Apple details personalized ‘Hey Siri’ voice recognition in latest Machine Learning Journal entry

Zac Hall | Apr 16 2018 - 8:23 am PT

Apple’s Siri team has published a new Machine Learning Journal entry that details some of the process behind making voice-activated ‘Hey Siri’ work with just our voice. Apple previously documented part of the process behind pulling off voice-activated Siri in general last fall, and the first Machine Learning Journal entry of this year focuses on the challenge of speaker recognition.

As referenced in the previous entry, Apple says the phrase ‘Hey Siri’ was chosen in part because a number of users were already using it naturally when activating Siri with a hardware button.

The phrase “Hey Siri” was originally chosen to be as natural as possible; in fact, it was so natural that even before this feature was introduced, users would invoke Siri using the home button and inadvertently prepend their requests with the words, “Hey Siri.”

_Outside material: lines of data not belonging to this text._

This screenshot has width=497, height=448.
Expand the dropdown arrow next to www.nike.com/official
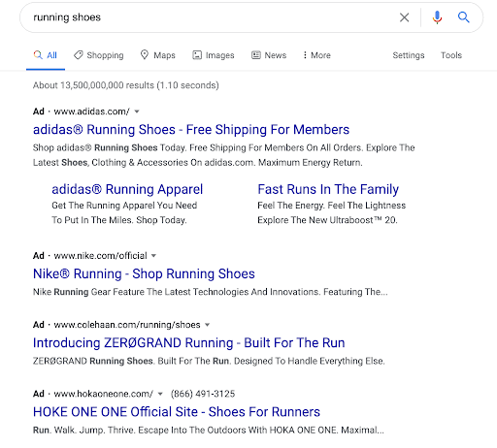coord(154,256)
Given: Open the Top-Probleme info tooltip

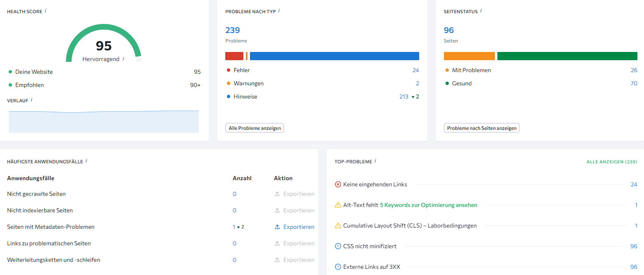Looking at the screenshot, I should [x=375, y=162].

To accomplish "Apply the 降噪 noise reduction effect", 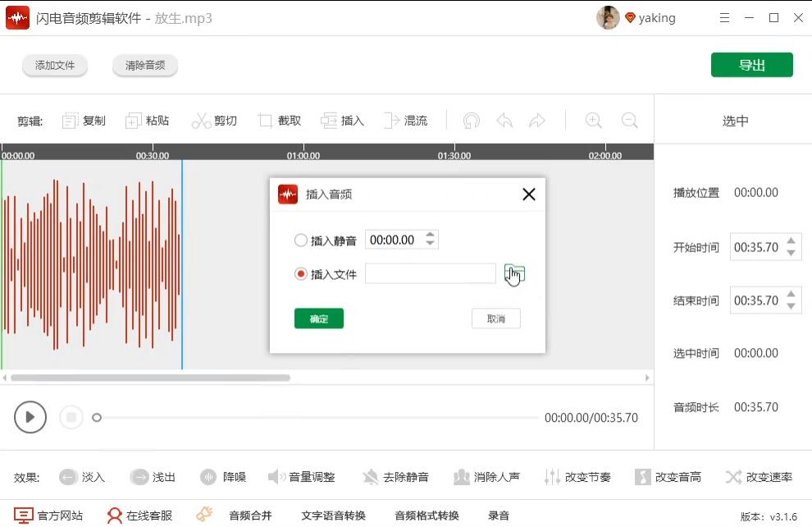I will coord(223,475).
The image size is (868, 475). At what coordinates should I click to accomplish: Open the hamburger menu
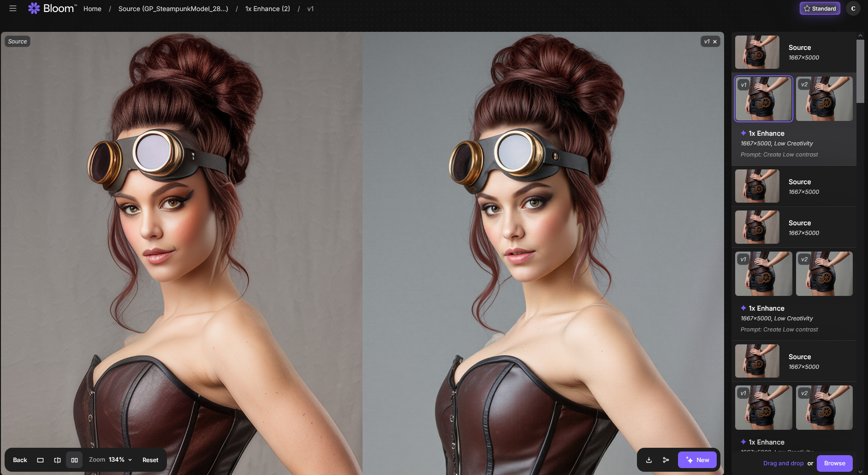(13, 8)
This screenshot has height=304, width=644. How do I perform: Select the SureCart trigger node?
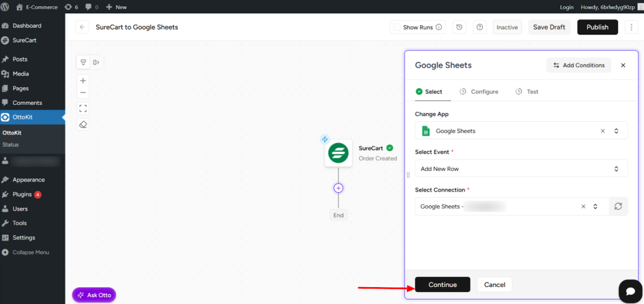coord(338,153)
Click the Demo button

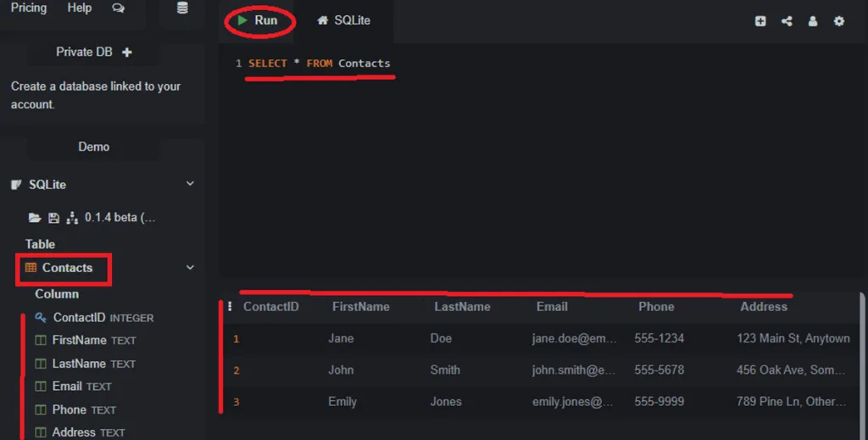(94, 147)
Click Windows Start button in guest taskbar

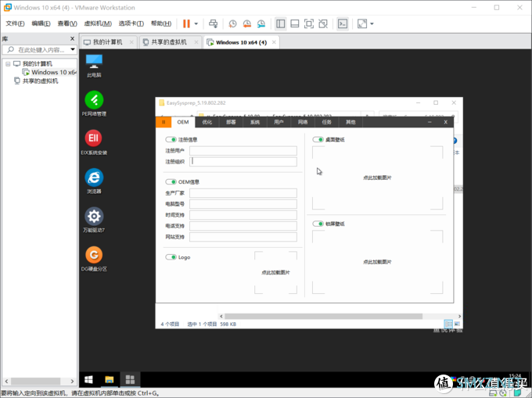tap(89, 379)
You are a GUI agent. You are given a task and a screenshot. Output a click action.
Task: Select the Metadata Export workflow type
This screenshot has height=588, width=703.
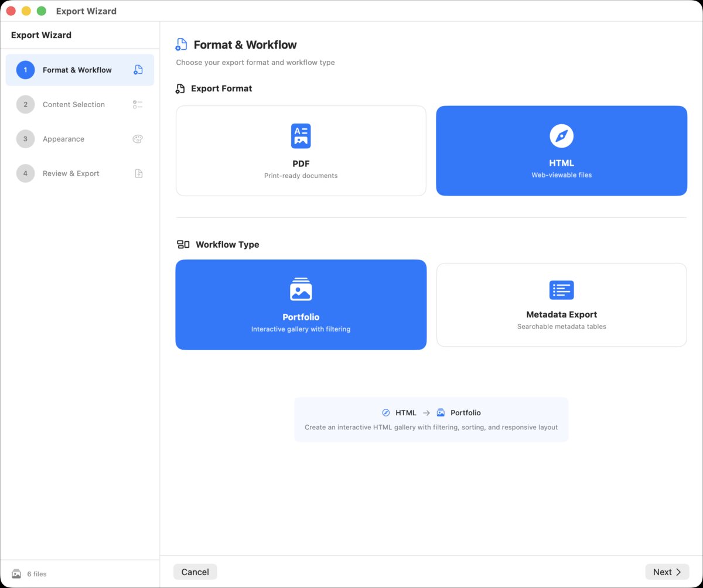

The new entry describes three challenges with activating Siri by voice: the main user saying a similar phrase to Hey Siri, another user saying Hey Siri, or another user saying a similar phrase to Hey Siri.

By limiting activation to the main user’s voice, the design ideally prevents two out of those three issues. The entry touches on the surface of how Apple approaches that problem:

We measure the performance of a speaker recognition system as a combination of an Imposter Accept (IA) rate and a False Reject (FR) rate. It is important, however, to distinguish (and equate) these values from those used to measure the quality of a key-phrase trigger system.

As with each Machine Learning Journal entry, the piece then takes a relatively detailed look at Apple’s implementation before touching on the unsolved problems with the feature: using Hey Siri in a noisy environment or large room.

One of our current research efforts is focused on understanding and quantifying the degradation in these difficult conditions in which the environment of an incoming test utterance is a severe mismatch from the existing utterances in a user’s speaker profile.

Voice-activated Siri started with the iPhone 6 as the piece notes, although the original version only worked when the device was charging. Today Hey Siri works on new iPhones, iPads, and Apple Watches without charging, and it’s the primary controller for HomePod. In the future, the same Hey Siri feature may be how we interact with AirPods as well.

The full entry — which is based on research submitted for the International Conference on Acoustics, Speech, and Signal Processing — offers a rare close look at the amount of thinking behind a feature that hopefully feels natural to the user.